However since diagnosis with type 2 diabetes 17
years ago which runs in my family, I have never
taken medication for this medical condition.
The knowledge gained since then along with
being trained as a Diabetes UK Community
Champion volunteer 7 years ago and now as a
Diabetes Strategic Patient Partner for NHS
Birmingham & Solihull Clinical Commissioning
Group, enable me to share my experience of
living with, managing and controlling my
diabetes.
19. Community Engagement – Community
Cohesion
As a starting point please do not use the often-heard term:
‘Hard to reach communities’ . It is a myth or misnomer as we are all part of a community. None of us are
in the jungle/rain forest, on Mount Everest, a desert island or on another planet.

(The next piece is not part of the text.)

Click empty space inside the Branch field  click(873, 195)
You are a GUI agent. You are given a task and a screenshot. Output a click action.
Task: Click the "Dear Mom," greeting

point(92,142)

The proverbial saying ‘ If Mohammed cannot go to the mountain then the mountain must go to
Mohammed’’ is a positive and proactive stance to adopt. Be proactive instead of reactive as diabetes
prevention is all about getting people to do the same, change their lifestyle in terms of diet and physical
activity, i.e. behavioural changes or if they have the medical condition manage/control it to avoid the
complications. Lots of communities are marginalised, including sight and hearing impaired and those with
learning disabilities.
‘Prevention is better than cure’ hammers home the message or ‘If in doubt check it out.’
Branch out from the usual tried and tested method of health clinics, medical centres or hospitals and
engage with communities on the health and well-being agenda in other creative ways. On average I do
140 community engagements each year.
I was headhunted to sit on the National Health Service, Birmingham and Solihull Clinical Commissioning
Group. It is important for patient representatives to be on august bodies in order to ensure policies,
practice guidelines/procedures are implemented and reviewed. That is equity which encourages a more
joined up approach instead of working in isolation/silos.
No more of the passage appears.